__Aim of the exercise__
Begin at the line below that contains "Instruction: Hide Capa 1 with its eye toggle". Repeat it and all remaining lines of the records exactly.

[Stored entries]
[Start of Attachment]
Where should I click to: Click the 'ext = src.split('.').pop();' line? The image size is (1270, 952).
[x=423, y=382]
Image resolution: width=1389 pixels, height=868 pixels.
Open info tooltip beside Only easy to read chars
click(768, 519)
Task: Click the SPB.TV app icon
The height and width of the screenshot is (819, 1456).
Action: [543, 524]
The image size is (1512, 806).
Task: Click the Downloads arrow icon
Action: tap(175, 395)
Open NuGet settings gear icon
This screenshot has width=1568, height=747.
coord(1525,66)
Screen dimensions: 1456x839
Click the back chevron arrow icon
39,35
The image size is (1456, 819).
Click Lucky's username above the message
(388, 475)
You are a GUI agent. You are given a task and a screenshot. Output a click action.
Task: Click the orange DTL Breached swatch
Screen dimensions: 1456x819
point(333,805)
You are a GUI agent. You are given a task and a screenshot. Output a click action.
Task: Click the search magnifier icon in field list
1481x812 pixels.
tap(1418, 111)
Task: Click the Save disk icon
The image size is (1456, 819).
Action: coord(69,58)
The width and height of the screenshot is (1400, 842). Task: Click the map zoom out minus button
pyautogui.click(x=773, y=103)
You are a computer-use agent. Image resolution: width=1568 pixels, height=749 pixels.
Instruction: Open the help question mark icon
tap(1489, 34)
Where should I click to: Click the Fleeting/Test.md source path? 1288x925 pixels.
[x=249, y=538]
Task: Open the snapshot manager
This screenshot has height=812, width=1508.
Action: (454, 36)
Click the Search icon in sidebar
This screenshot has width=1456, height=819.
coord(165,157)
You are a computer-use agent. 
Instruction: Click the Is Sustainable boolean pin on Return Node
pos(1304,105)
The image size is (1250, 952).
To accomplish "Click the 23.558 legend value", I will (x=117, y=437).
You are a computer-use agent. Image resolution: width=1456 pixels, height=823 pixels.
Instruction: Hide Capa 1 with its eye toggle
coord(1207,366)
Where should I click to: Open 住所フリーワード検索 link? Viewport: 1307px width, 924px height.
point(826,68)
[End of Attachment]
__Written solution__
Instruction: Hide Capa 1 with its eye toggle
coord(1207,366)
Where should I click to: Open 住所フリーワード検索 link? Viewport: 1307px width, 924px height.
point(826,68)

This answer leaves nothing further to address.